### TEXTO DE LEITURA
***

O Ministro das Relações Exteriores do México, Juan Ramon de la Fuente, tornou-se o rosto do esforço, e fez várias viagens aos EUA desde o início de dezembro para se reunir com políticos locais e estaduais e autoridades de imigração no Arizona, Califórnia, Novo México e Texas.

Seu ministério preencheu vagas nos 53 consulados do país nos EUA, com 2.187 funcionários e uma equipe de 2.610 advogados e 469 escritórios de advocacia prontos para prestar assessoria jurídica aos imigrantes caso as deportações comecem. De la Fuente chegou a visitar centros de detenção.

“Estamos preparados para defender nossos migrantes, independentemente de sua situação imigratória e de onde estejam localizados”, disse de la Fuente na segunda-feira, do estado de Sonora, na fronteira com o México.

Seu ministério também acrescentou em um comunicado que sua prioridade em caso de deportações é "respeitar a integridade e os direitos humanos dos mexicanos".

Apoio aos deportados

Há 11 milhões de pessoas sem documentos que vivem nos EUA, e deportar todos eles seria um pesadelo logístico e econômico. Essa é uma das razões pelas quais Yael Schacher, diretora para as Américas e Europa da Refugees International, não acredita que Trump vá realmente deportar todos os migrantes mexicanos sem documentos que vivem nos EUA.

***

(Entradas de texto e localização de itens)
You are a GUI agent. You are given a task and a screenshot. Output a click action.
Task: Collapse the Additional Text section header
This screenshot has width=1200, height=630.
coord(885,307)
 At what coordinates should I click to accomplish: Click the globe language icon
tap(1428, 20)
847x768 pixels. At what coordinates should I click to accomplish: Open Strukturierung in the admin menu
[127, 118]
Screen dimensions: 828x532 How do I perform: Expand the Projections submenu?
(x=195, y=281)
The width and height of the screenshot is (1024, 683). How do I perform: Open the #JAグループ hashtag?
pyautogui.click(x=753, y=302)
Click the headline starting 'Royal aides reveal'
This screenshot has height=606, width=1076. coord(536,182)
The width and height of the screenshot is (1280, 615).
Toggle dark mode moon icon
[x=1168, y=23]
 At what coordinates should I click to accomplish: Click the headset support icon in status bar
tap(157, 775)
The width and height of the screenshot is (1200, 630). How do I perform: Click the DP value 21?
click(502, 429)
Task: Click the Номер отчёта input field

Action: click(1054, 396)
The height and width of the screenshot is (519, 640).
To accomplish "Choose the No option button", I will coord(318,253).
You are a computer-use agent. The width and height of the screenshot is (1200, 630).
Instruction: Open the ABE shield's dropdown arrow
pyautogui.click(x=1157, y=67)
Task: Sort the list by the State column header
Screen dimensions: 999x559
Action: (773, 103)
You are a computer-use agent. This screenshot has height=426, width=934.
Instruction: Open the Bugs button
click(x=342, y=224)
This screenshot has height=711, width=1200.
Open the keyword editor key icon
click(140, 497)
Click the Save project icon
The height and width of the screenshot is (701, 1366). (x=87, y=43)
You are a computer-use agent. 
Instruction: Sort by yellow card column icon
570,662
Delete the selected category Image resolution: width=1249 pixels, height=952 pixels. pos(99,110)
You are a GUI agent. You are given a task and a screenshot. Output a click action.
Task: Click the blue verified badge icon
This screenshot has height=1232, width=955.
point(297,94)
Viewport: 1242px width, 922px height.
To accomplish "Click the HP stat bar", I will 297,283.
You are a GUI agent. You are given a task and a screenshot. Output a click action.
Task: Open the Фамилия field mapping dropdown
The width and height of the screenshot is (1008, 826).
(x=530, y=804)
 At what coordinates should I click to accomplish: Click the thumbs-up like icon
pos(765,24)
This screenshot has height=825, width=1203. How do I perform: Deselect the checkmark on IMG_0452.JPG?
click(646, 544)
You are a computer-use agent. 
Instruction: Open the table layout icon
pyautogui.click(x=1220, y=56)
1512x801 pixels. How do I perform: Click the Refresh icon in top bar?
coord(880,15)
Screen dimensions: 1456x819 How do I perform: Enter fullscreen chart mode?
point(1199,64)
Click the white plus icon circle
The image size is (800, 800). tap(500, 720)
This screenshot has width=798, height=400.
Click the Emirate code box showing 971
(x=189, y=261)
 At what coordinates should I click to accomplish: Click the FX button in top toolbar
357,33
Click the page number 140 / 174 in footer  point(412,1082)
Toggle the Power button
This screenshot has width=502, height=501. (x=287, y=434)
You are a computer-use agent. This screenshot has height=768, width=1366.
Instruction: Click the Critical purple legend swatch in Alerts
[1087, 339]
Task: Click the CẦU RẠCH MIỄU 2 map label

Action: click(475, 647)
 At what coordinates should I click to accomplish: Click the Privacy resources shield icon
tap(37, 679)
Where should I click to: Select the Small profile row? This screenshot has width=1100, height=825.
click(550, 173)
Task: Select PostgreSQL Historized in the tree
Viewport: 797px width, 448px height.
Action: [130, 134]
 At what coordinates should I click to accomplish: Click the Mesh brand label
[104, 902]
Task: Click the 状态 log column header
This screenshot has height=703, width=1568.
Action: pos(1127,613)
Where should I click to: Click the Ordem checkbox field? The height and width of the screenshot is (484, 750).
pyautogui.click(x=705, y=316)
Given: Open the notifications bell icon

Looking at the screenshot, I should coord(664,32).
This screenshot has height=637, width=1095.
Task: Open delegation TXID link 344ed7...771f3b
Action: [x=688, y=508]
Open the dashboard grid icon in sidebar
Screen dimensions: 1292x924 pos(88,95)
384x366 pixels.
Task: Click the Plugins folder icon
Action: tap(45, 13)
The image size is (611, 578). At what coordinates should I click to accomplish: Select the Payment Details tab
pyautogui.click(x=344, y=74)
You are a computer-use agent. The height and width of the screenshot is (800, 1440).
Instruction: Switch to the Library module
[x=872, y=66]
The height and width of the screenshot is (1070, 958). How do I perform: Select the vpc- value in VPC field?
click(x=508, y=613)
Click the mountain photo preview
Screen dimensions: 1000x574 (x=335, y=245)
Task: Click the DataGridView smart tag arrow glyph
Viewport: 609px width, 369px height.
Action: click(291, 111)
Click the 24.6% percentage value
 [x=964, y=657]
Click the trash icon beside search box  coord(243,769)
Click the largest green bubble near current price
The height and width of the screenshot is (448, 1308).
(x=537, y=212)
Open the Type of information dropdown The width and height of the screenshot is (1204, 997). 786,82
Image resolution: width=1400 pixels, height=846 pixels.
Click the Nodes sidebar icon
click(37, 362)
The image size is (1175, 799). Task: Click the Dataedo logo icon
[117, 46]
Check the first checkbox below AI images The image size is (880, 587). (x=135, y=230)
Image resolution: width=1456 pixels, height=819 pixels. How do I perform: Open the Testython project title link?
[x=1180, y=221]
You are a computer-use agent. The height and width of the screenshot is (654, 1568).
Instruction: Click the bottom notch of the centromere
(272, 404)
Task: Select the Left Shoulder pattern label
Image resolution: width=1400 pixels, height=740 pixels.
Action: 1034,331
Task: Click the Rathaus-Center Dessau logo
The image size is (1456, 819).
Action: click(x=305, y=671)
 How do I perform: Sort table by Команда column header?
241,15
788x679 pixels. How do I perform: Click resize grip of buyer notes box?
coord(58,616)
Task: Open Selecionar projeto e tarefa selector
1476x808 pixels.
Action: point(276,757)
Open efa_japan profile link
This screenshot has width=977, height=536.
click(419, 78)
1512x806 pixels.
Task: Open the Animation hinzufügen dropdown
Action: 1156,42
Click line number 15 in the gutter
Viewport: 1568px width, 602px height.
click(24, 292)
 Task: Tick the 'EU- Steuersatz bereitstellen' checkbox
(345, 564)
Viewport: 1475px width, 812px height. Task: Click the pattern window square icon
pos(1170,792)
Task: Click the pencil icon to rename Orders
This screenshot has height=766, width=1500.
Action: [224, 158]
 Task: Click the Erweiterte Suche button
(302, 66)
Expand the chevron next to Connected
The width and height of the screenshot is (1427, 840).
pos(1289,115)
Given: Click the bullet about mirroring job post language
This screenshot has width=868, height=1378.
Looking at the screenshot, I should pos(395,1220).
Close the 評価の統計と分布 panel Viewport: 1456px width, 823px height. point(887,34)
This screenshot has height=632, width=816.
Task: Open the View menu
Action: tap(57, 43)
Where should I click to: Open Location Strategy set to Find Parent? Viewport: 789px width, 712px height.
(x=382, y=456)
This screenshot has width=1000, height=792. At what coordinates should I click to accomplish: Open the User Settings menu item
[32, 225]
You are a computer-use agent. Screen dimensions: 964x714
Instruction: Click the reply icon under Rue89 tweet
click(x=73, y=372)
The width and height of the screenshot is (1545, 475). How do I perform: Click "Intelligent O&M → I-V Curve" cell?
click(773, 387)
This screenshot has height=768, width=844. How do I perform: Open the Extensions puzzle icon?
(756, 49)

***

### INSTRUÇÃO ESCRITA
Você pode transcrever na íntegra, sem alterar nenhuma palavra, o texto sobre a preparação do México para possíveis deportações de imigrantes nos EUA?

### RESULTADO DA TAREFA
O Ministro das Relações Exteriores do México, Juan Ramon de la Fuente, tornou-se o rosto do esforço, e fez várias viagens aos EUA desde o início de dezembro para se reunir com políticos locais e estaduais e autoridades de imigração no Arizona, Califórnia, Novo México e Texas.

Seu ministério preencheu vagas nos 53 consulados do país nos EUA, com 2.187 funcionários e uma equipe de 2.610 advogados e 469 escritórios de advocacia prontos para prestar assessoria jurídica aos imigrantes caso as deportações comecem. De la Fuente chegou a visitar centros de detenção.

“Estamos preparados para defender nossos migrantes, independentemente de sua situação imigratória e de onde estejam localizados”, disse de la Fuente na segunda-feira, do estado de Sonora, na fronteira com o México.

Seu ministério também acrescentou em um comunicado que sua prioridade em caso de deportações é "respeitar a integridade e os direitos humanos dos mexicanos".

Apoio aos deportados

Há 11 milhões de pessoas sem documentos que vivem nos EUA, e deportar todos eles seria um pesadelo logístico e econômico. Essa é uma das razões pelas quais Yael Schacher, diretora para as Américas e Europa da Refugees International, não acredita que Trump vá realmente deportar todos os migrantes mexicanos sem documentos que vivem nos EUA.